HCF of 744, 846 is 6 the largest number which exactly divides all the numbers i.e. where the remainder is zero. Let us get into the working of this example.
Consider we have numbers 744, 846 and we need to find the HCF of these numbers. To do so, we need to choose the largest integer first and then as per Euclid's Division Lemma a = bq + r where 0 ≤ r ≤ b
Highest common factor (HCF) of 744, 846 is 6.
HCF(744, 846) = 6
HCF of 744, 846 using Euclid's algorithm
Highest common factor or Highest common divisor (hcd) can be calculated by Euclid's algotithm.
Highest common factor (HCF) of 744, 846 is 6.
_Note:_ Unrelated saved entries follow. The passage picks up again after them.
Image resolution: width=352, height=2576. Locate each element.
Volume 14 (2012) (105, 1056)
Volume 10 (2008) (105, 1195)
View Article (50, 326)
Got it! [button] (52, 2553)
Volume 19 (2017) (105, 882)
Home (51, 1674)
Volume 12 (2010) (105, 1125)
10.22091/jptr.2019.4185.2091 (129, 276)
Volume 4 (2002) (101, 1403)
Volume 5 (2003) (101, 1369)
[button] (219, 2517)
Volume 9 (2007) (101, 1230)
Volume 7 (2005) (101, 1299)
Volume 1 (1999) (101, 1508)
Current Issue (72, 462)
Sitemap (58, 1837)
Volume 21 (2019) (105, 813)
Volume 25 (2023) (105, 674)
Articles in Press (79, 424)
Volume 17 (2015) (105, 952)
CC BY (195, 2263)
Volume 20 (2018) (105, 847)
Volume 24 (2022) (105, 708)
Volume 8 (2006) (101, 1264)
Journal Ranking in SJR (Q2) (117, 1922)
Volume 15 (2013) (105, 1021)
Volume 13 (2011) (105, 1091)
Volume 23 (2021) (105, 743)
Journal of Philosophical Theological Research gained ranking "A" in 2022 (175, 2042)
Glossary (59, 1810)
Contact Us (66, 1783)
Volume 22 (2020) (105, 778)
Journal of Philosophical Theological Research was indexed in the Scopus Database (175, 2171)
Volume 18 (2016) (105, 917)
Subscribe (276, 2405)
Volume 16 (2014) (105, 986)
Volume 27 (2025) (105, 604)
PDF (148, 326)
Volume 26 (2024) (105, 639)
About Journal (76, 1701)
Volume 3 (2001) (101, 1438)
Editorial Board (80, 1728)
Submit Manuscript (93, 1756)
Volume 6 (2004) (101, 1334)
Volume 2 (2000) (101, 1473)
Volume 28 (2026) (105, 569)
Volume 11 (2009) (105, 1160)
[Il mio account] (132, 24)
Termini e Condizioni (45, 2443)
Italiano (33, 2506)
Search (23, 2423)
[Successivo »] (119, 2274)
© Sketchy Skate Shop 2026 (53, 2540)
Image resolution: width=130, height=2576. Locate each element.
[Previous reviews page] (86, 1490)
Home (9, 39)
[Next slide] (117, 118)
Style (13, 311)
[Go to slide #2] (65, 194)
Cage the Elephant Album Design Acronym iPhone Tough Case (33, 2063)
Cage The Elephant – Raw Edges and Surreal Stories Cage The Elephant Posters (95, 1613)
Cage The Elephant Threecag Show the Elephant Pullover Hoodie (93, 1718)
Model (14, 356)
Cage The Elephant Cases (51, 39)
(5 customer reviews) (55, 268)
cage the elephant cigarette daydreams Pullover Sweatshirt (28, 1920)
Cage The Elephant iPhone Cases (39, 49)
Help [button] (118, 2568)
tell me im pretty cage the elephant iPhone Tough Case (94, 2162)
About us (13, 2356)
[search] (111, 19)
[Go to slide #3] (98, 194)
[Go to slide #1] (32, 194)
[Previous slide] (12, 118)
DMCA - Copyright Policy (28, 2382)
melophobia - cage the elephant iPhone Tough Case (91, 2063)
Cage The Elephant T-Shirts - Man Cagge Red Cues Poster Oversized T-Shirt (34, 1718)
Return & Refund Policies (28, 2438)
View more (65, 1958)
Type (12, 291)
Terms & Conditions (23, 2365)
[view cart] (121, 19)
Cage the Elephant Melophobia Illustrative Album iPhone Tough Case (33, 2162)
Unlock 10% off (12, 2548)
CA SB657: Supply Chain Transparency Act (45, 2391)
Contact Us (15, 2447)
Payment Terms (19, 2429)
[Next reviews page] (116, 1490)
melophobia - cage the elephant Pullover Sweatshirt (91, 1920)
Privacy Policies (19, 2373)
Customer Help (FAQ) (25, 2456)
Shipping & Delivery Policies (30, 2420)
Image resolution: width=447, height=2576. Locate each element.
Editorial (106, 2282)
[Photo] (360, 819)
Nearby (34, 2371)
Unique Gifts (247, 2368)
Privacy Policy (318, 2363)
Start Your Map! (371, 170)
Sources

Highest Common Factor of 744,846 is 6
Step 1: Since 846 > 744, we apply the division lemma to 846 and 744, to get
846 = 744 x 1 + 102
Step 2: Since the reminder 744 ≠ 0, we apply division lemma to 102 and 744, to get
744 = 102 x 7 + 30
Step 3: We consider the new divisor 102 and the new remainder 30, and apply the division lemma to get
102 = 30 x 3 + 12
We consider the new divisor 30 and the new remainder 12,and apply the division lemma to get
30 = 12 x 2 + 6
We consider the new divisor 12 and the new remainder 6,and apply the division lemma to get
12 = 6 x 2 + 0
The remainder has now become zero, so our procedure stops. Since the divisor at this stage is 6, the HCF of 744 and 846 is 6
Notice that 6 = HCF(12,6) = HCF(30,12) = HCF(102,30) = HCF(744,102) = HCF(846,744) .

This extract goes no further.